Records from a data source
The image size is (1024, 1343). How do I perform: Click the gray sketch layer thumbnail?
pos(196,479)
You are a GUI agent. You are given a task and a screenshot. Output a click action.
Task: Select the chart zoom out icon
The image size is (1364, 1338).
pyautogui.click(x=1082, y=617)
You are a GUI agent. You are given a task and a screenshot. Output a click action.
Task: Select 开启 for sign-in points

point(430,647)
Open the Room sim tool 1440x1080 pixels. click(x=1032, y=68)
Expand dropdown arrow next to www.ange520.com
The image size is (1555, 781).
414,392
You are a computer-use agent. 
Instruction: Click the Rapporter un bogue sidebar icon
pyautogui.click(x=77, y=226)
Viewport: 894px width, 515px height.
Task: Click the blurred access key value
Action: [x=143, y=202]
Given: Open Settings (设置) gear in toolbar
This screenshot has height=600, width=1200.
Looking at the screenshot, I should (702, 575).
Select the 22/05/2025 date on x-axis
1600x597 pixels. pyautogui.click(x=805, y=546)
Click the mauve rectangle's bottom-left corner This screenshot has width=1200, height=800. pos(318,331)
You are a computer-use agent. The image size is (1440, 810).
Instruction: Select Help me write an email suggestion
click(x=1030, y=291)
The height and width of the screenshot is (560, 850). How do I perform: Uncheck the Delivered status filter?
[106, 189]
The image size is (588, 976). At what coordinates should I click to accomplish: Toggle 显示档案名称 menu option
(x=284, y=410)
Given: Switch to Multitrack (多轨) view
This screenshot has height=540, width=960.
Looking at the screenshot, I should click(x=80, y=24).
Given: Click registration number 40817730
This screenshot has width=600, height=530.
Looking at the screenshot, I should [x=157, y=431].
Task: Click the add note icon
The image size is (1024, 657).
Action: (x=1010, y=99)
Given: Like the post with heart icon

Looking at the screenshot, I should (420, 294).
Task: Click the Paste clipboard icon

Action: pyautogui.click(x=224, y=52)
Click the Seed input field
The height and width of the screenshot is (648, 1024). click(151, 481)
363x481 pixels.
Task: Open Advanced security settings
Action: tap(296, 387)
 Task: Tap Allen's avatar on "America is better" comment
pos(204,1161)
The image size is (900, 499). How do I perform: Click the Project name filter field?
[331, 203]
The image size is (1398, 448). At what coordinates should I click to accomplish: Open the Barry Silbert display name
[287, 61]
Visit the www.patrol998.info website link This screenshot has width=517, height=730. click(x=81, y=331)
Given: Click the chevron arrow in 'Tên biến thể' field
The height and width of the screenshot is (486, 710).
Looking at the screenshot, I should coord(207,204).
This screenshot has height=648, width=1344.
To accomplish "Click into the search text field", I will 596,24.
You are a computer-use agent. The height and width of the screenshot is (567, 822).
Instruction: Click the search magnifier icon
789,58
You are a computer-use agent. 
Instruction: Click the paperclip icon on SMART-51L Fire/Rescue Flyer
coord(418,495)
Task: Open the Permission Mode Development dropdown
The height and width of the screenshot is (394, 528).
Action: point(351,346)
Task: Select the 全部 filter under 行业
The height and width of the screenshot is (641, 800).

● **EXERCISE BRIEF**
Please copy each line of the records above in which the word "computer" can be found.

● **WRITTEN SOLUTION**
You are a computer-use agent. 
You are a computer-use agent. The image size is (1440, 810).
You are a computer-use agent. The height and width of the screenshot is (567, 822).
You are a computer-use agent. 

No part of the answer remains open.